Science Fiction Though the Decades

Friday, May 4, 2012

1979: Profundis (Cowper, Richard)

Zany submariner post-apocalyptic adventure (4/5)
From August 16, 2010

The only thing I knew of Richard Cowper was that this name was a pseudonym for John Middleton Murry Jr. and his main claims to science fiction fame were for the romantic Kinship of the White Bird trilogy and his satirical Clone novel. Having never read a Richard Cowper novel, I wasn't sure what to expect, but the rear-cover synopsis sounded zany enough to win me over to purchase it.

Rear cover synopsis:
"KN4/2-034-17/Jones T. (M(AQ)C GRADE 3) is naïve, impressionable and very, very willing. His chief talent is conversing with dolphins in the Aquatic Mammals Division of HMS Profundis, a gargantuan submarine destined to roam the ocean depths for a century following a nuclear holocaust.

Years pass and mad captain succeeds mad captain. Eventually the ship falls under the command of one Admiral Horatio Prood, a kind, understanding man who finally comes to a startling conclusion. He is God the Father. The Almighty Himself. And all he needs now is a Son to sit at his right hand. Enter the innocent Tom Jones of the Aquatic Mammals Division..."

Yes, it's quite a silly novel which is silly from the start when Jones is ordered by his android manager to the office of Commander Bonze, who will determine if he is psychologically fit, by the request of Admiral Prood, who has recently discovered that he is God by simple definition. His computer Profundis is the Holy Ghost by default. Jones is fingered for being chosen as God's son because he exhibits a talent which seems miraculous: he speaks with dolphins. After being brainwashed into preaching the word of the artificial God and acting as His son, Jones is led around the giant ship in a quest to reach as many ears as possible through any means possible.

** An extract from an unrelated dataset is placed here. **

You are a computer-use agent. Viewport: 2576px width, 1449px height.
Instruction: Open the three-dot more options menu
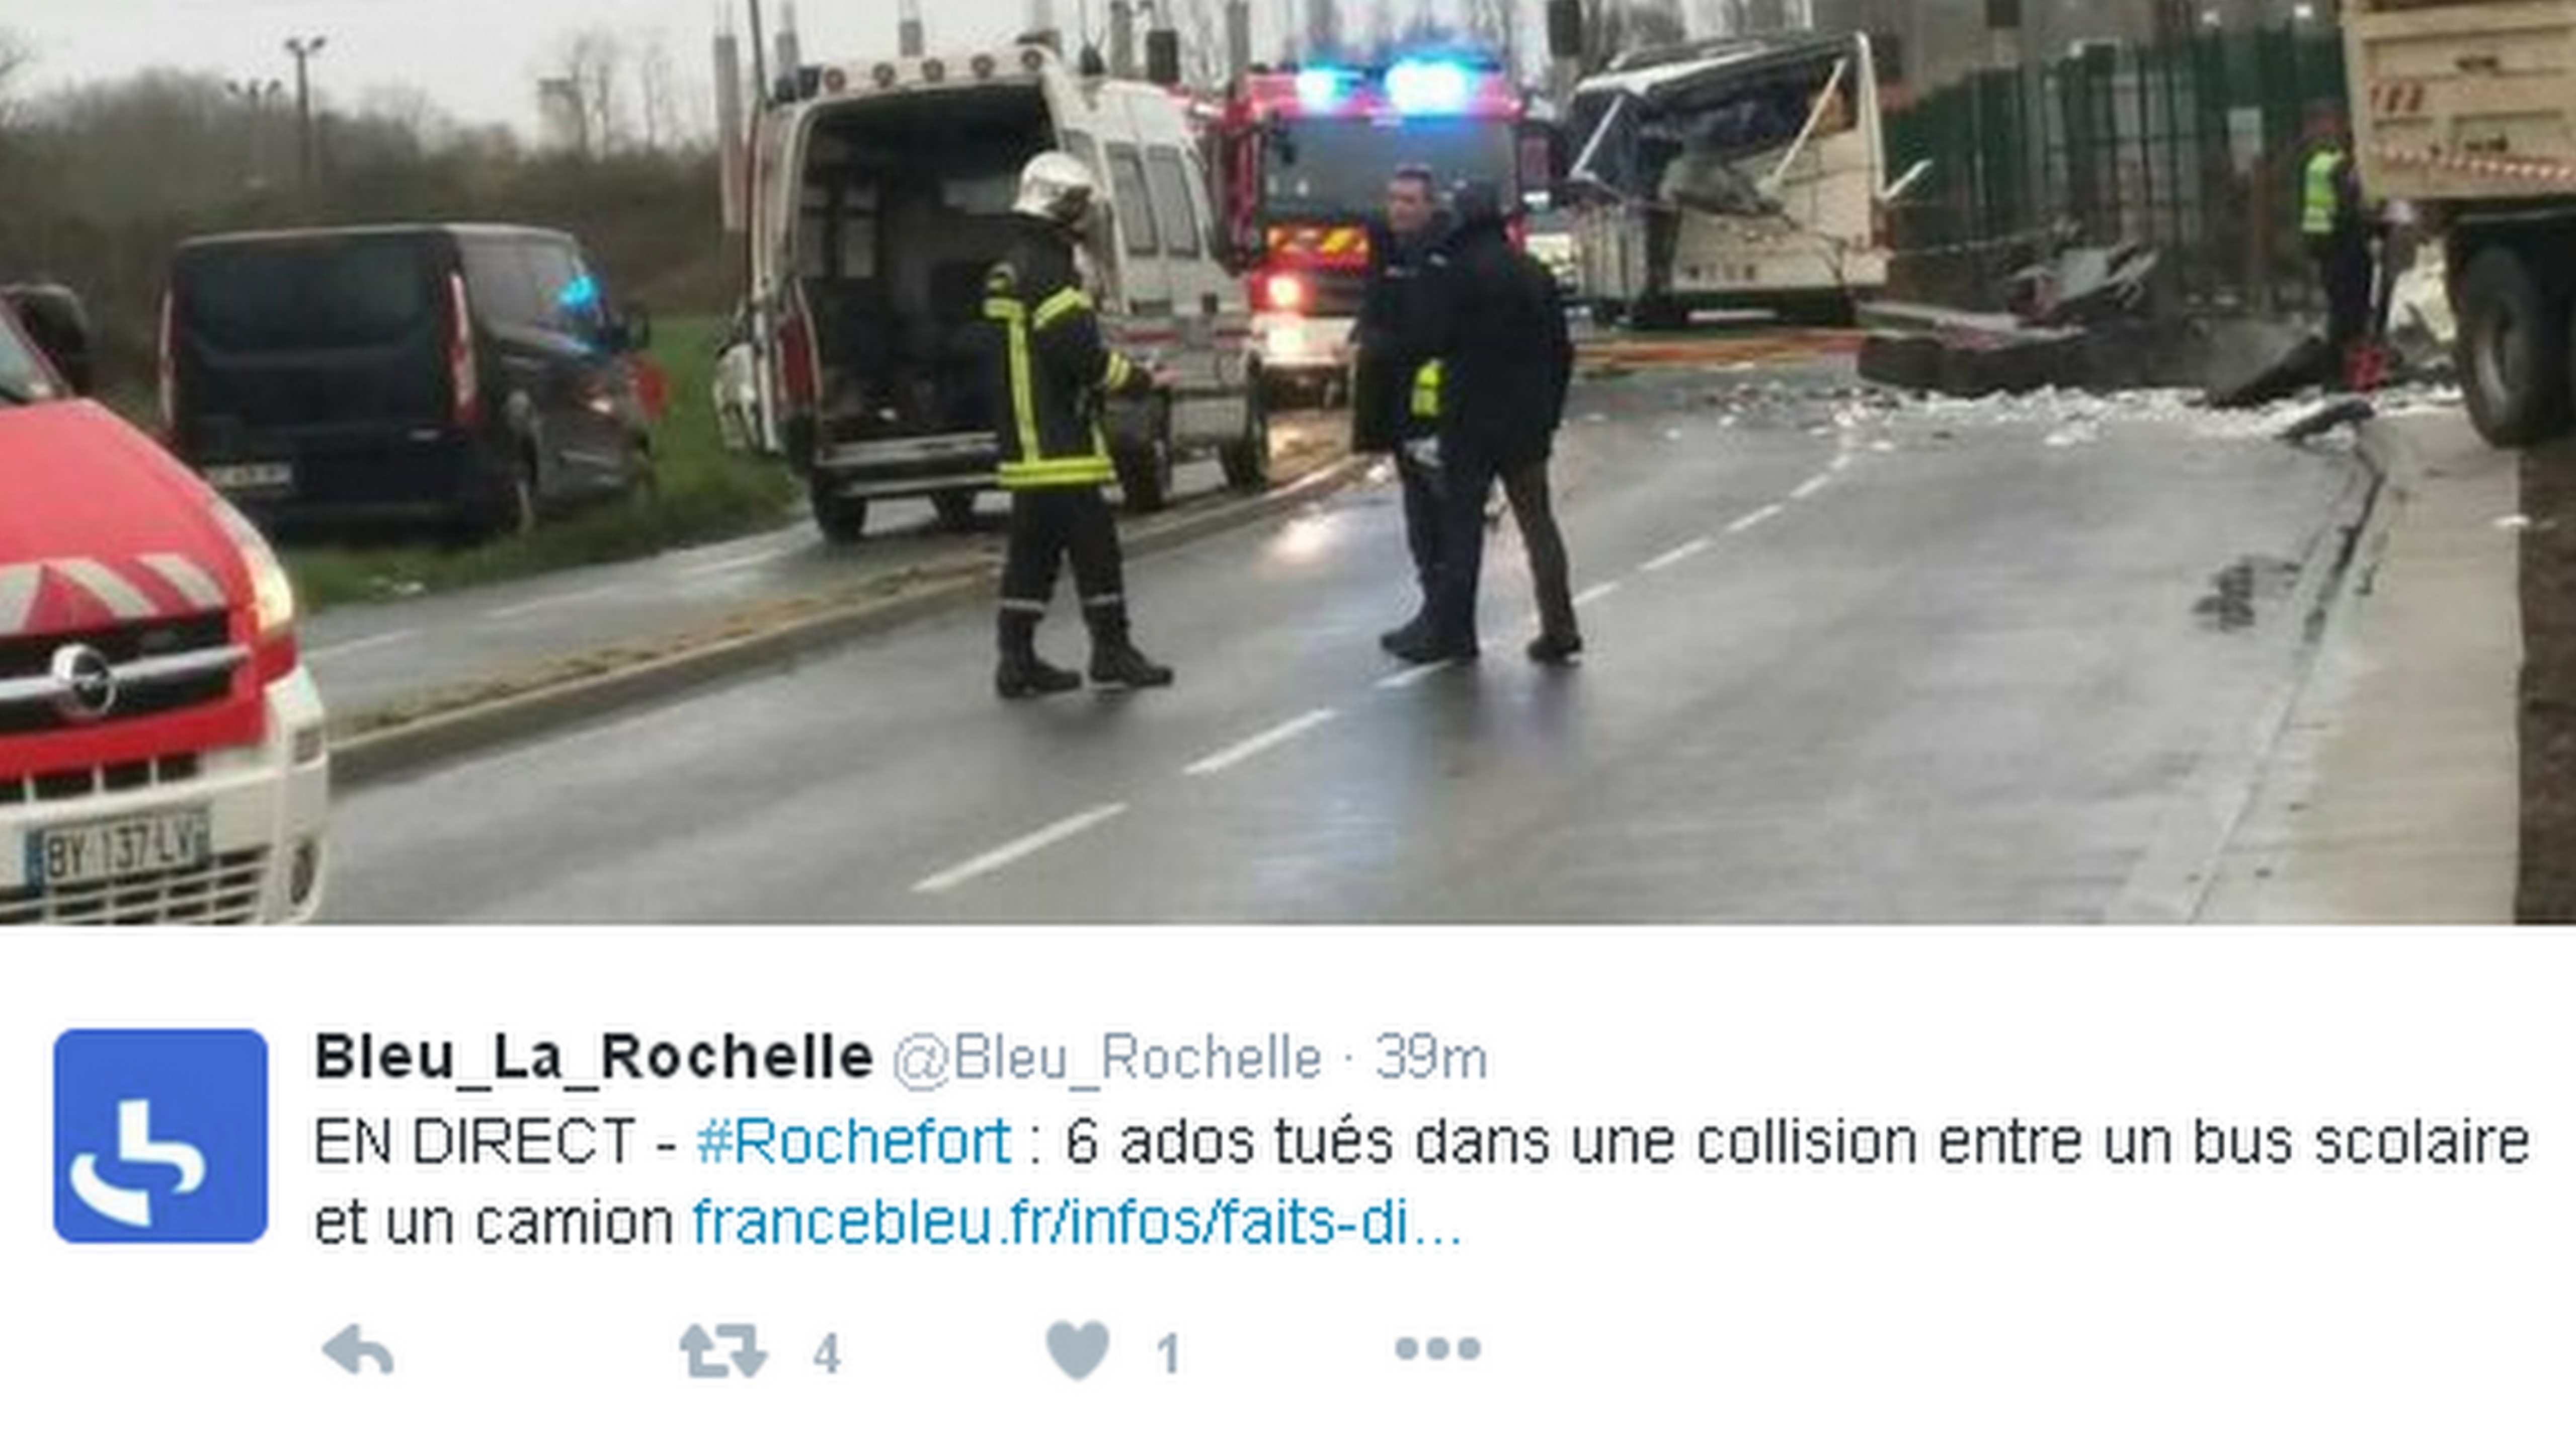point(1438,1349)
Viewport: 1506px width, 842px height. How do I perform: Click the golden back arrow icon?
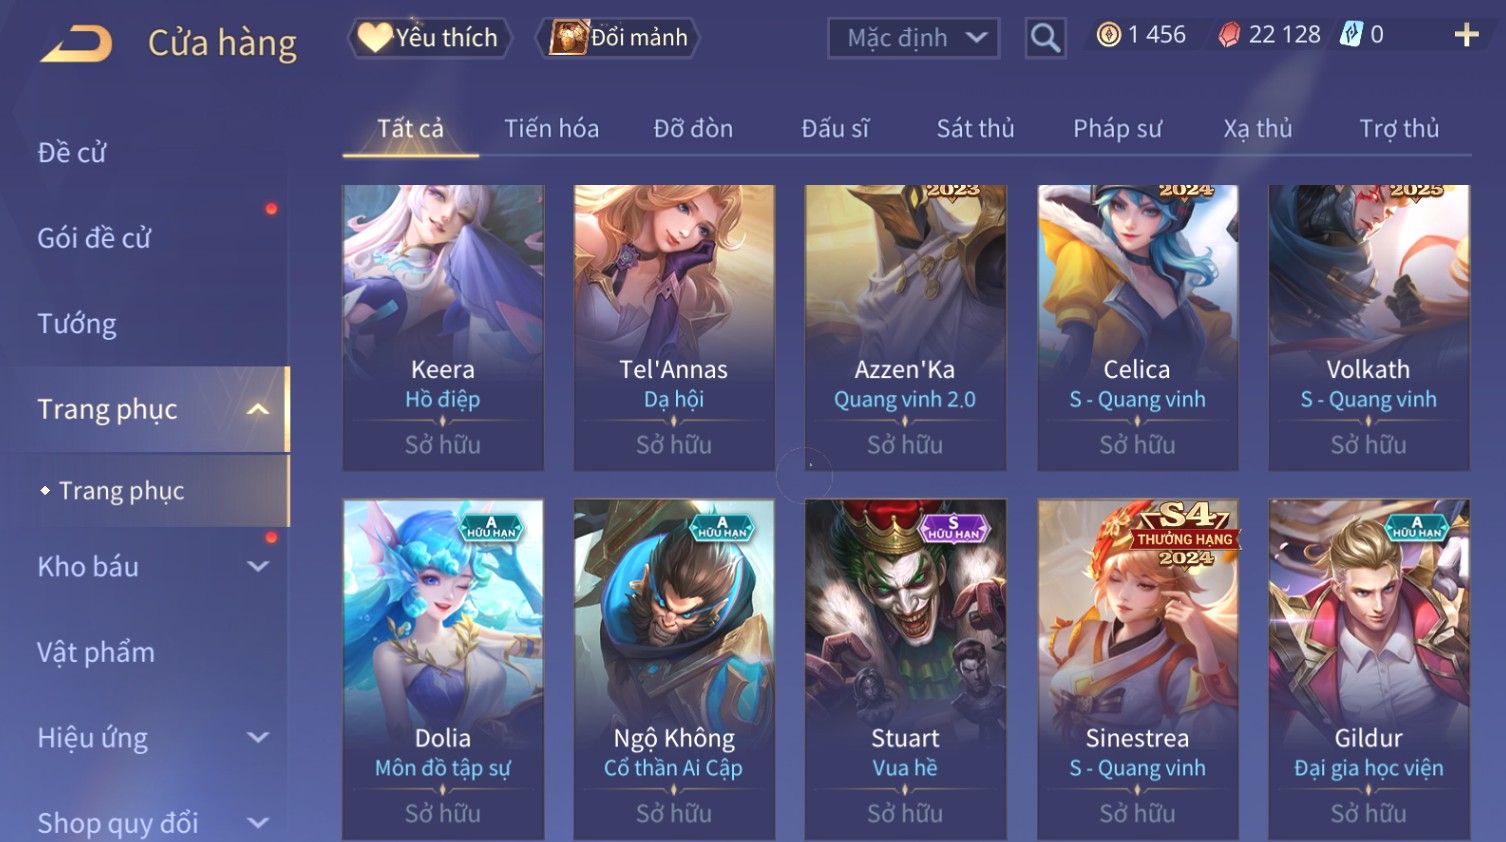[x=77, y=44]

Cowper offers little tidbits of one-liners which leaves me shaking my head and giggling at the same time: "Her vast bosom shuddered like a harpooned whale." The dialogue is also filled with nonsensical pinging and ponging between dense and childish characters. It's all very light-hearted and has an honest aim at good humor. However, the humor side of the plot tends to pour forth radically idiosyncratic characters which take center stage for a few pages and are never heard from again. It's this point which I find irritating while wanting Cowper to wrap it all up in a nice, big comical gift.

Cowper writes with grace, whim, wit, and intelligence. Profundis has definitely made me a fan. Since reading Profundis, I've read and reviewed the entire Kinship of the White Bird, starting with The Road to Corlay. On my shelves, I also have Clone and the five story collection in Out There Where the Big Ships Go. I'm eager to delve into these juicy morsels of obscure science fiction!

1 comment:

  1. Just picked up a copy of this! Somewhat scared considering the back cover... haha... and my edition's egregious cover at.